[DIRECTIONS FOR THIS TASK] Arrange all of the records below as a numbered list, and leave out any blank lines.

Entries from a dataset
-*-*-

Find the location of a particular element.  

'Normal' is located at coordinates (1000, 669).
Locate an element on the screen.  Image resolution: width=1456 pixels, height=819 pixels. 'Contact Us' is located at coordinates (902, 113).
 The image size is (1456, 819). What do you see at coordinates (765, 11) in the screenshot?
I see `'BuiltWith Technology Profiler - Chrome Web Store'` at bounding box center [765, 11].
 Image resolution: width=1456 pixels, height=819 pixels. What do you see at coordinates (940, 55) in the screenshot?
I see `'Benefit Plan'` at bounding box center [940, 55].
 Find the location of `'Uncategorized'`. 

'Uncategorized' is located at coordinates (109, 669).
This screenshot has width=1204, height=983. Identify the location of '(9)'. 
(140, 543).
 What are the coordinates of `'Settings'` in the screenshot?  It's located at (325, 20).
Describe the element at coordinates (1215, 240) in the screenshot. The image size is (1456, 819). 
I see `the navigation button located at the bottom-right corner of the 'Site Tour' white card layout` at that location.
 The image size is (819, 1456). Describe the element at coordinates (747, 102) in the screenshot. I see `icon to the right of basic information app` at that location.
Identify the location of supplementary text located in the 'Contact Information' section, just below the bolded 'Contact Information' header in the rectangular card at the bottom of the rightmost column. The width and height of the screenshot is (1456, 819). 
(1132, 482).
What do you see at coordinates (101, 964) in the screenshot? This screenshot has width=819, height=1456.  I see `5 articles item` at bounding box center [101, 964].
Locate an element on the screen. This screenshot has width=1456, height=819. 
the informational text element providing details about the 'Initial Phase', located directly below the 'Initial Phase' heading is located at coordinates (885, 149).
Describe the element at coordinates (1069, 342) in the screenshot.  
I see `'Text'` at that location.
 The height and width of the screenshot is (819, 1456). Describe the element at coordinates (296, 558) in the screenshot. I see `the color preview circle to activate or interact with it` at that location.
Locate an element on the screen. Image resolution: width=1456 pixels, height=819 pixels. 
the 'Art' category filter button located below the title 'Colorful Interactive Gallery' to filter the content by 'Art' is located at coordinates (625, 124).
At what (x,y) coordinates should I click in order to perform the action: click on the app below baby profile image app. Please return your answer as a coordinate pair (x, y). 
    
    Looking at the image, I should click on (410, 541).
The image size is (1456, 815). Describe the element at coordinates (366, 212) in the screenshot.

-*-*-

[RESULT OF THE EXERCISE]
1. Find the location of a particular element.  
2. 'Normal' is located at coordinates (1000, 669).
3. Locate an element on the screen.  Image resolution: width=1456 pixels, height=819 pixels. 'Contact Us' is located at coordinates (902, 113).
4.  The image size is (1456, 819). What do you see at coordinates (765, 11) in the screenshot?
5. I see `'BuiltWith Technology Profiler - Chrome Web Store'` at bounding box center [765, 11].
6.  Image resolution: width=1456 pixels, height=819 pixels. What do you see at coordinates (940, 55) in the screenshot?
7. I see `'Benefit Plan'` at bounding box center [940, 55].
8.  Find the location of `'Uncategorized'`. 
9. 'Uncategorized' is located at coordinates (109, 669).
10. This screenshot has width=1204, height=983. Identify the location of '(9)'. 
11. (140, 543).
12.  What are the coordinates of `'Settings'` in the screenshot?  It's located at (325, 20).
13. Describe the element at coordinates (1215, 240) in the screenshot. The image size is (1456, 819). 
14. I see `the navigation button located at the bottom-right corner of the 'Site Tour' white card layout` at that location.
15.  The image size is (819, 1456). Describe the element at coordinates (747, 102) in the screenshot. I see `icon to the right of basic information app` at that location.
16. Identify the location of supplementary text located in the 'Contact Information' section, just below the bolded 'Contact Information' header in the rectangular card at the bottom of the rightmost column. The width and height of the screenshot is (1456, 819). 
17. (1132, 482).
18. What do you see at coordinates (101, 964) in the screenshot? This screenshot has width=819, height=1456.  I see `5 articles item` at bounding box center [101, 964].
19. Locate an element on the screen. This screenshot has width=1456, height=819. 
20. the informational text element providing details about the 'Initial Phase', located directly below the 'Initial Phase' heading is located at coordinates (885, 149).
21. Describe the element at coordinates (1069, 342) in the screenshot.  
22. I see `'Text'` at that location.
23.  The height and width of the screenshot is (819, 1456). Describe the element at coordinates (296, 558) in the screenshot. I see `the color preview circle to activate or interact with it` at that location.
24. Locate an element on the screen. Image resolution: width=1456 pixels, height=819 pixels. 
25. the 'Art' category filter button located below the title 'Colorful Interactive Gallery' to filter the content by 'Art' is located at coordinates (625, 124).
26. At what (x,y) coordinates should I click in order to perform the action: click on the app below baby profile image app. Please return your answer as a coordinate pair (x, y). 
27.     Looking at the image, I should click on (410, 541).
28. The image size is (1456, 815). Describe the element at coordinates (366, 212) in the screenshot.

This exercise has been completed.